§ Exercise description
Transcribe the full listing below, word for word, without pictures.

§ Study material
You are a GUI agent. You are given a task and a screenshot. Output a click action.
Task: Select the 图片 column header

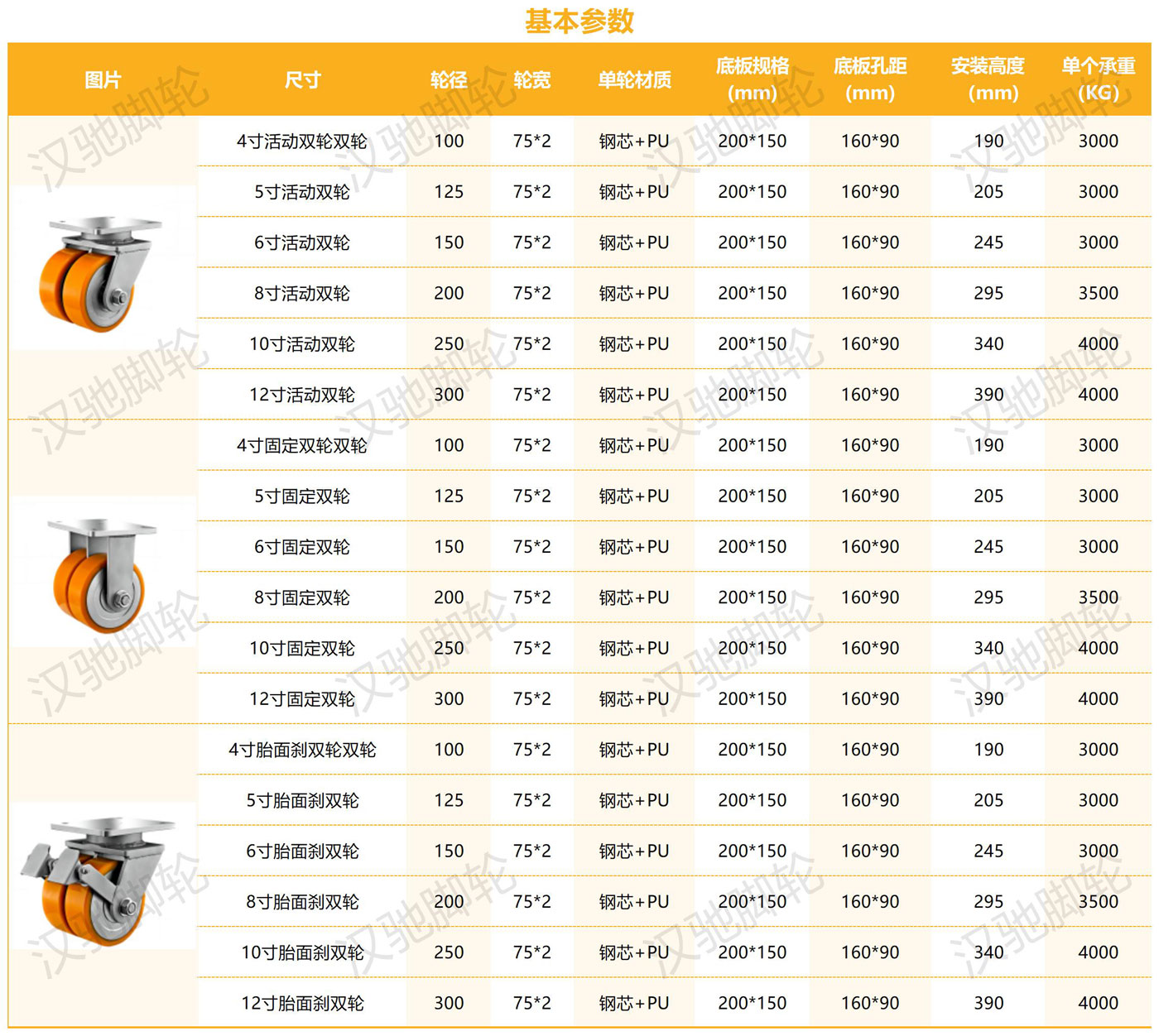(x=103, y=79)
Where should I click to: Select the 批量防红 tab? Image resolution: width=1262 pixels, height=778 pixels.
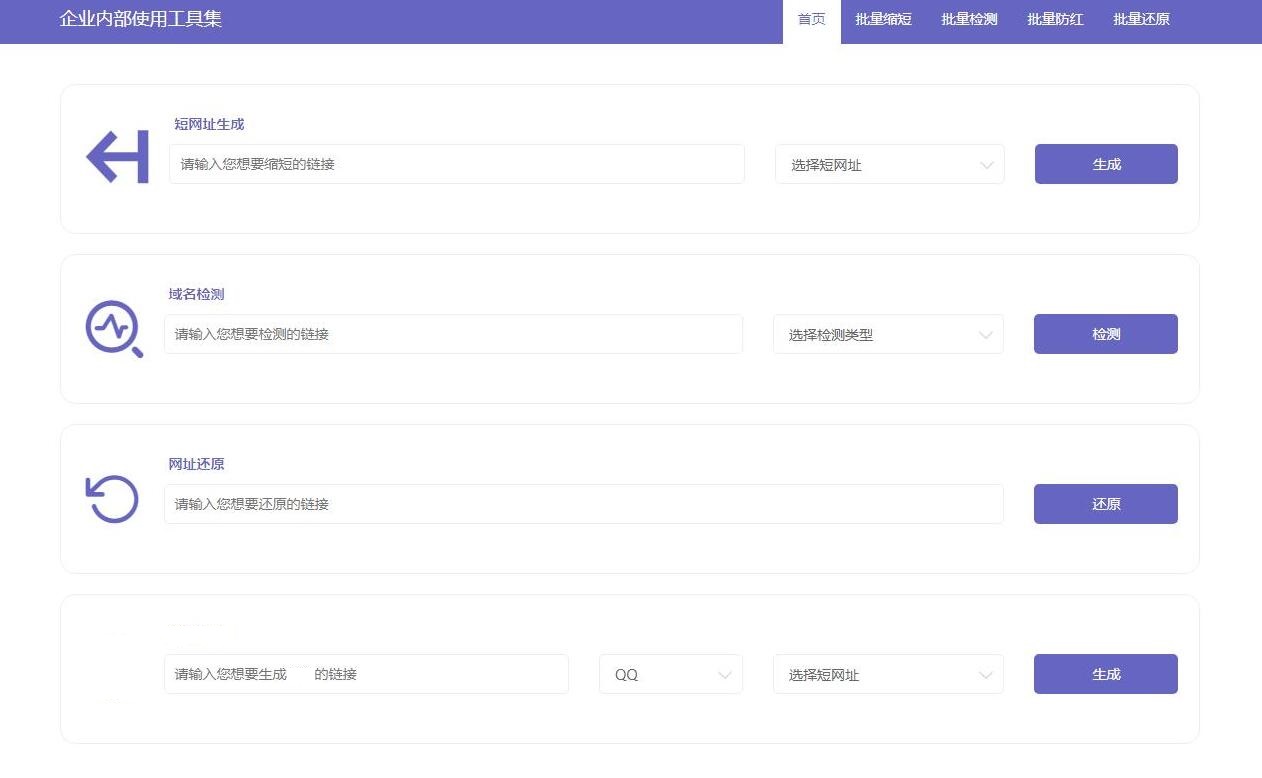pos(1055,20)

§ Solution for this problem
You are a GUI agent. You are given a task and a screenshot. Output a click action.
Task: Select the 图片 column header

(x=103, y=79)
Where should I click to: Select the 批量防红 tab? Image resolution: width=1262 pixels, height=778 pixels.
pos(1055,20)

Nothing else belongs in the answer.